The Time-of-Flight system (ToF) is the AMS stopwatch. It is able to measure with a high level of precision (1.5×10-10 s) the particle transit time into AMS. The main ToF goal is to warn the other sub-detectors of the incoming of an incident cosmic-ray.
How does the ToF work?
The ToF system behaves just like a stopwatch. When a particle passes through a ToF plane the timer – the Time-to-Digital Converter, or TDC – starts running. When the particle exits from the other side of the magnet barrel passing through the opposite ToF planes the timer stops.
The AMS ToF system can reach a timing precision of 150 ps. Since the distance between Upper and Lower ToF is approximately 1.2 m, the ToF is able to measure particles velocity up to 98% of the speed of light!
Why do we need the ToF?
A particle able to traverse the Upper and Lower ToF is said to be inside to the AMS acceptance. In the case of such a particle the ToF alerts all the AMS sub-detectors and data from Tracker, TRD, RICH, ECAL, ACC and ToF itself are collected, processed and stored. A signal capable of starting the data acquisition is called the trigger of the experiment. The main trigger of the experiment, the Level 1 trigger, is constructed using information from ToF (for charged particles), ACC (as veto for high inclination particles) and ECAL (for neutral particles).
The ToF is also important for the antimatter detection. Indeed in a magnetic field an upward going electron trajectory is equivalent to the downward going positron one. If you mistake the direction of a particle, you can have the wrong charge sign! Don’t be worried, our ToF is able to distinguish 1 up-going particle for every 109 down-going particles.
In addition the ToF system gives a reliable evaluation of the absolute charge of a particle – to distinguish among nuclei such as Helium, Carbon, Silicon, … – contributing to the astonishing chemical distinction capability of AMS.
How is the ToF built?
The AMS-02 ToF system is composed by 4 planes of scintillation counters 2 above and 2 below the magnet. The four planes contain, beginning from top, 8, 8, 10 and 8 scintillator paddles. Each ToF plane consists of paddles aligned along the x and y coordinates, respectively.

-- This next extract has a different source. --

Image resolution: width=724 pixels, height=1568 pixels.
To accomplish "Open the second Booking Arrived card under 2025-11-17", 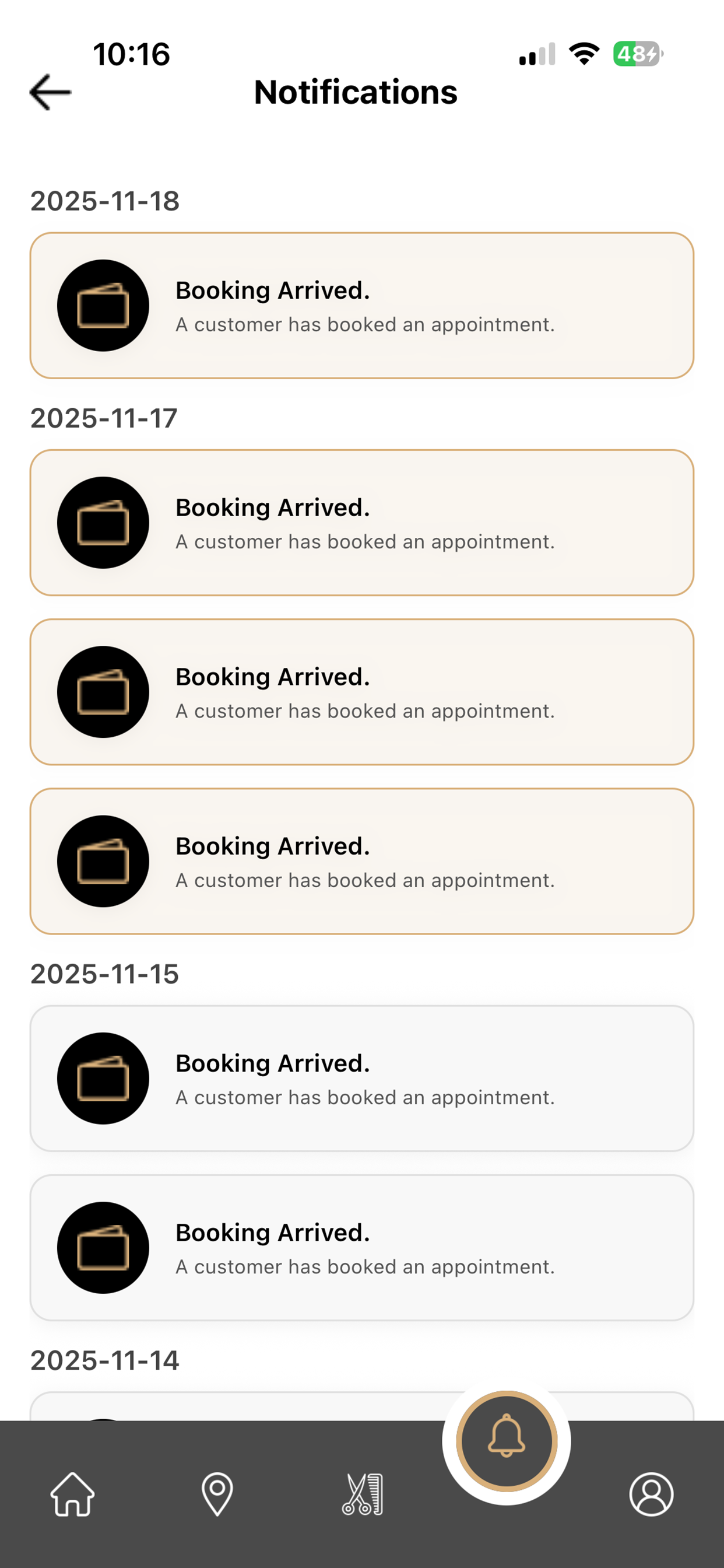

A ToF paddle consists of 1 cm thick polyvinyltoluene scintillator of trapezoidal or rectangular shape (of dimension approximately 1×12×120 cm3). The scintillators are coupled at both ends via plexiglass light guides to 4/6 Photo-Multipliers (PMTs).
In Depth: How does a Scintillation Paddle work?
A charged particle passing through a scintillating medium causes molecular excitations in the material. The de-excitation process is characterized by the fast emission (τ ∼ 10−8 s) of fluorescence light. This light can be collected by the mean of light guides on the PMT.
The PMT is a device able to convert efficiently the fluorescence light into electrons, through the photoelectric effect. The produced electrons are focused on a multiplication chain. It consists of a series of electrodes, the dynodes, that are able to accelerate the electrons producing additional low energy electrons on the impact of the accelerated electrons on the dynode structure. At the end of the dynode cascade the initial signal is amplified by a factor up to 108.
A particular class of PMTs, the fine-mesh PMT, have a compact dynodes structure in order to reduce the dependence of the photo-induced multiplication by the stray magnetic field, as in the case of the AMS ToF. Tilted and bent light guides have been used to optimize the angle between PMT aligned along the y-axis and the magnetic field.